5R。山田の圧力がこのラウンドも強い。だが宮崎もショートで迎撃して際どい形勢で推移。ところが終了ゴング前、宮崎のショート連打で、山田はコーナーポスト際で大きく態勢を崩し、ロープダウンのジャッジ。
6R。泥仕合ムード。ここでも山田が圧力、手数。ヒットも稼ぐが、ラウンド終盤にはやや疲れた。宮崎もアッパー連打でヒットを重ねて互角に持ち込む。ここまでに山田はパンチによる受傷で両側の目尻と左頬から出血。

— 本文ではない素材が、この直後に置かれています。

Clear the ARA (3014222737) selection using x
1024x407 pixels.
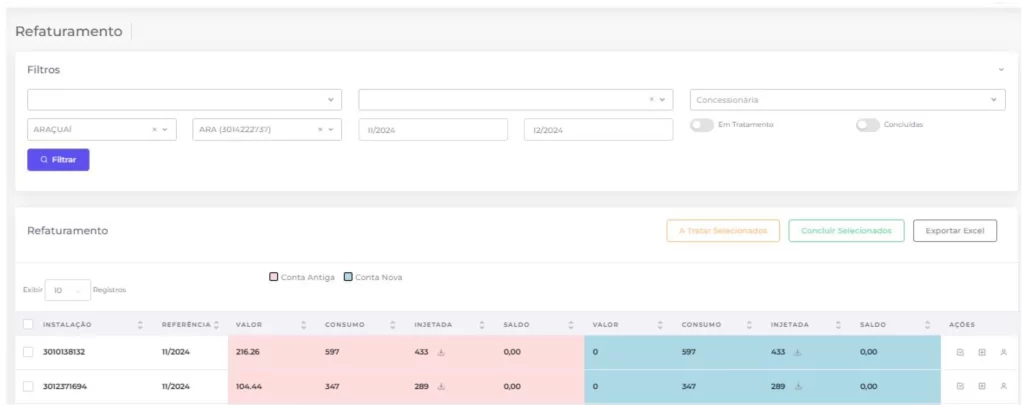coord(320,130)
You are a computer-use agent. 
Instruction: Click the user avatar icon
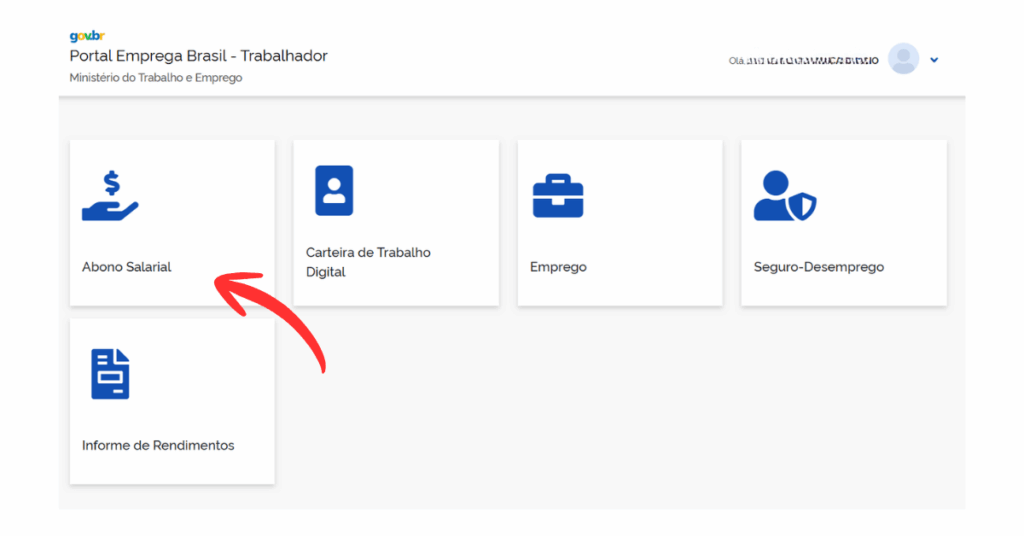point(903,59)
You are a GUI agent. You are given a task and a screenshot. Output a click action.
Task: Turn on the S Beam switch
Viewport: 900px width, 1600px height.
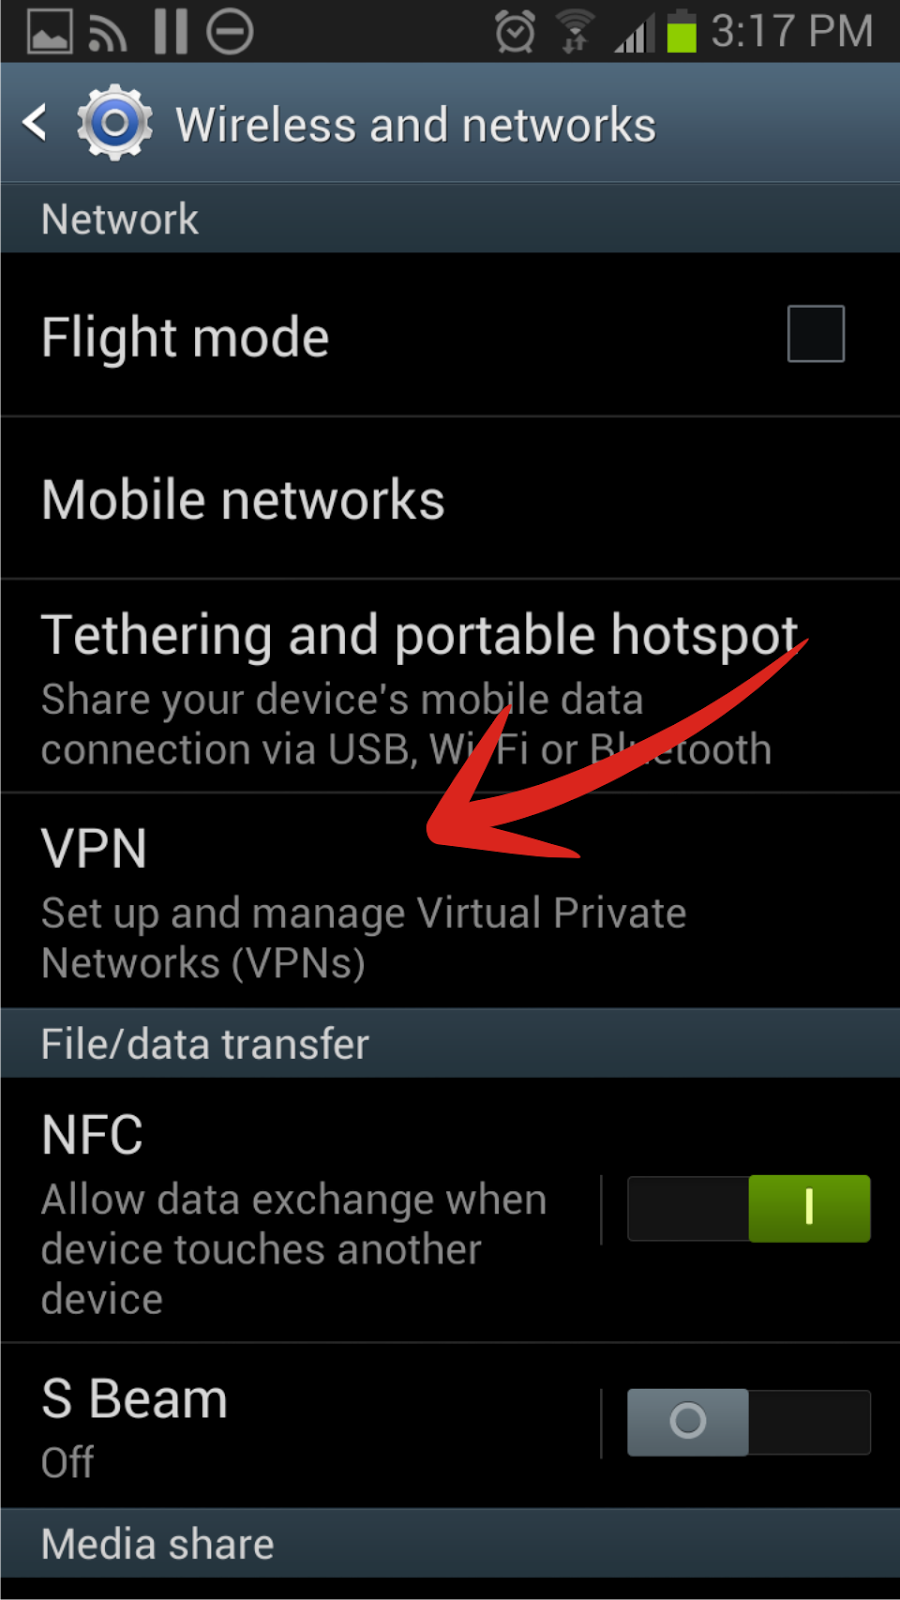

見た目は深刻な傷に映るが、山田の所属ジム連勝記録も懸かる試合だけにレフェリーも止め辛いか。
7R。やや圧力弱まった山田に対し、宮崎はステップを多用して体力をアピール。ヒット数でも散発的なガラリードして有利な展開。いよいよ山田は体力切れか。
8R。山田は頭から突っ込んで手数出すが、宮崎のショート連打を浴びて効く場面もあり消耗目立つ。バッティングとパンチで顔面も大きく腫れて痛々しい。しかし山田は勝利への執念を見せ、レフェリーも止めるに止められない。
9R。山田が圧力をかけて懸命のアタックも、完全に変形した顔面を見て宮崎主審は「バッティングによる腫れで試合続行不可能」の判断。勝敗は負傷判定に委ねられた。
9Rまでの採点で争われた公式判定は原田90-80、野田90-82、大黒87-84で宮崎。駒木の採点は「A」86-84「B」89-85で宮崎優勢。山田の明確なヒットを伴わない強引な圧力手数攻勢を“アグレッシブ”要素の優位として認めるかどうかが採点のポイント。これを「乱暴な突進」としてノーカウントにすればフルマークの採点も妥当。
宮崎は相手の圧力攻勢に苦しめられながらも、迎撃作戦でポイントを稼ぎ、後半戦ではスタミナ残存量にモノを言わせて押し切った形。ただ、メインを張る東洋・日本ランカーとしては、もっとテクニカルな戦い方で仕留めて欲しかった。
山田はアグレッシブに攻めたがヒットになかなか繋げ切れず、強引なスタイルにジャッジも辛い点を付けた。足りない部分は気迫でフォローしていたが、それでもパンチ力の差までは埋まらなかった。